The decade-old recording, which came from an FBI investigation of the former governor and was published by the Chicago Tribune last week, has prompted Pritzker to apologize.

On the recording, Pritzker said Blagojevich ought to appoint Secretary of State Jesse White to the Senate seat being being vacated by Barack Obama, saying it "covers you on the African American thing." He also said White would be the "least offensive" African-American he could pick.

Kennedy, who met with the Quad-City Times editorial board on Monday, said the recordings, which also have been used by Gov. Bruce Rauner in a series of negative TV ads, portray Pritzker as someone trying to "curry favor" with Blagojevich.

"As to the more racist conversation in there, I mean the truth is that there are bad racial outcomes, structural racial outcomes in the state of Illinois," Kennedy said. "And this resonates with people of color and it’s like insult to injury, and they feel largely that they’ve been injured by the decisions made by government."

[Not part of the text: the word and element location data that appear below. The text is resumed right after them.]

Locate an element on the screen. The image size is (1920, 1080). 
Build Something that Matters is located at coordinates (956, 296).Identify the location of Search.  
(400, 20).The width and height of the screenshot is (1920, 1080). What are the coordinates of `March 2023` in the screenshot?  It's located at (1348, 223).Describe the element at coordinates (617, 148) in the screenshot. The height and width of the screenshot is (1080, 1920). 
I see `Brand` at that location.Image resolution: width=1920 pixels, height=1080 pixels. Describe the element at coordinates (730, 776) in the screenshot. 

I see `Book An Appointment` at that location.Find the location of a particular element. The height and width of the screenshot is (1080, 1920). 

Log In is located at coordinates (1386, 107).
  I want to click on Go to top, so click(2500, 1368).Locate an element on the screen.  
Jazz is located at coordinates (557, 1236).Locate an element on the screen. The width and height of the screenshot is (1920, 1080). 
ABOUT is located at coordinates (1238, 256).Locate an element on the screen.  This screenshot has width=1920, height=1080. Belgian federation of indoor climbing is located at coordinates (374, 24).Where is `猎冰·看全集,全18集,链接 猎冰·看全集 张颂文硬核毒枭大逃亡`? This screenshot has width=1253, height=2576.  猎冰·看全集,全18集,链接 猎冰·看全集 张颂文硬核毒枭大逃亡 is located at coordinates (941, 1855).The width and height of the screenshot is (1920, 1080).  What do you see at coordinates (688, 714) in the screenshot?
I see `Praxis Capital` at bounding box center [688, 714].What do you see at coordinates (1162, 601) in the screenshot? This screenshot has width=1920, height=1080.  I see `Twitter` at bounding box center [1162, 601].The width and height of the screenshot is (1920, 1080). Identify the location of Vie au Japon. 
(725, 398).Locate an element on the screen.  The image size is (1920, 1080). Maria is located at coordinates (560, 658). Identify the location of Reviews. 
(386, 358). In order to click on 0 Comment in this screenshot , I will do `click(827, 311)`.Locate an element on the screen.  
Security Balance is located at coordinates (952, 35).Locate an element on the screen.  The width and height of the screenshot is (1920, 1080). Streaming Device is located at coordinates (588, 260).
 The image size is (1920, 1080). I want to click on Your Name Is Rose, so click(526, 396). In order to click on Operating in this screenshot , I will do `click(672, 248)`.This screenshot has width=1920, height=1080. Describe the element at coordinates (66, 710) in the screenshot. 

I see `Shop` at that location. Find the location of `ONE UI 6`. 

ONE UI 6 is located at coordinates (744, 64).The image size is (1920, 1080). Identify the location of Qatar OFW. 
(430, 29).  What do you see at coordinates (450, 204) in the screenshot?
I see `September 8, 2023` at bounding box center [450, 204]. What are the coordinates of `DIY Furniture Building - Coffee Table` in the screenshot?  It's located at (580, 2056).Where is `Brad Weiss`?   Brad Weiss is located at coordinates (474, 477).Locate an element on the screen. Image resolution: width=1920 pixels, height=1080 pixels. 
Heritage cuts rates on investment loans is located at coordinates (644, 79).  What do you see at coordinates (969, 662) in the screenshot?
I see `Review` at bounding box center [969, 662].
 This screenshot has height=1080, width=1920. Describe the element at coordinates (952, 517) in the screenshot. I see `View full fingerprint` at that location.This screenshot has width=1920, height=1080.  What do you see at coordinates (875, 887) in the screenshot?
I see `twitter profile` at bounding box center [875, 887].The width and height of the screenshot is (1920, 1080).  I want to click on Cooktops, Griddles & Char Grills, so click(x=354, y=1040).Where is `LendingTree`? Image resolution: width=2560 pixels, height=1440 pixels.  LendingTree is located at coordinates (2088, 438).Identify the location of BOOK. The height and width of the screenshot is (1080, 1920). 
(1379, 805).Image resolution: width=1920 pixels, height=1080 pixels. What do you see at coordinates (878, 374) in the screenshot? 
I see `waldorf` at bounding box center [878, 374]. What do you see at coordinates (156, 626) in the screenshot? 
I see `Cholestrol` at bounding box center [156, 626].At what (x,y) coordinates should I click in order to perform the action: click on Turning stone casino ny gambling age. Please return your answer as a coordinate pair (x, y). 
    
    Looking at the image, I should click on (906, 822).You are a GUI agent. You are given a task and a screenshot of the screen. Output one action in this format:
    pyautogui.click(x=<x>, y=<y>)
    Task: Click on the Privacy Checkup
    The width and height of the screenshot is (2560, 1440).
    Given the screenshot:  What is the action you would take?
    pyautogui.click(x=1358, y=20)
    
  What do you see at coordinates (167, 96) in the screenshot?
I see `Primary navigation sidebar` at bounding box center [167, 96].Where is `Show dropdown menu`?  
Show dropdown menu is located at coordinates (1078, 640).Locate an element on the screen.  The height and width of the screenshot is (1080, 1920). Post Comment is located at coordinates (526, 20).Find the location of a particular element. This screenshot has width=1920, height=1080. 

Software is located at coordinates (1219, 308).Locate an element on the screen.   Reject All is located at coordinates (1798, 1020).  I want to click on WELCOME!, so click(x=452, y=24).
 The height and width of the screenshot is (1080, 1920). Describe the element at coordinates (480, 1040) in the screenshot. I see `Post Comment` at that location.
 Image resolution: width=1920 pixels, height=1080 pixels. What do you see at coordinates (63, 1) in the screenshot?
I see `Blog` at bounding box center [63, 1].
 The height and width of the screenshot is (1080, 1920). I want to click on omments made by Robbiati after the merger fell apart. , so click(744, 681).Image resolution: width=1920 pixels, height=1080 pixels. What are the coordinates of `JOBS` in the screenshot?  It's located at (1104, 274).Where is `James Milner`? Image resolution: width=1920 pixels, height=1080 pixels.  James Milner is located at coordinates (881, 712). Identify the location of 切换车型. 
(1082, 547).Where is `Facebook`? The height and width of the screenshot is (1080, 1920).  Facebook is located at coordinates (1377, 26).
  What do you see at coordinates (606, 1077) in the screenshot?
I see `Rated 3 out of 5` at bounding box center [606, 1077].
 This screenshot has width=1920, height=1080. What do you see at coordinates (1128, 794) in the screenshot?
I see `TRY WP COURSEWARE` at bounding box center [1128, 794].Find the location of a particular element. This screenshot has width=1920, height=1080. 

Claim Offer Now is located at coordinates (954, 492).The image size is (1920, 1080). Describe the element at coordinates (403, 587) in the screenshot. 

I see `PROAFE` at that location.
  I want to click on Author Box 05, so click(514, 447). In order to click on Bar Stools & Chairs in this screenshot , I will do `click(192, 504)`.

Asked whether he thought Pritzker was a racist, Kennedy responded: "That's a better question for Pritzker. But is that not the language of a racist? I don’t know. It sounds like the language of a racist to me.”

Galia Slayen, a spokesperson for the Pritzker campaign responded: "JB has apologized for what he said on that call and for not pushing back harder on the governor. JB has a clear record of fighting to advance the values of social and economic justice and civil rights and that’s exactly what he’ll do as governor. No amount of name calling from Chris Kennedy will change that."

Last week in Chicago, Pritzker said that he regretted the conversation and his choice of words. "I clearly made a mistake that day and I clearly wasn't my best self," he said.

White, who has endorsed Pritzker, said last week he was not offended.

Pritzker has been considered the leading candidate for the Democratic nomination to run against Rauner, but recent polls show a tightening race.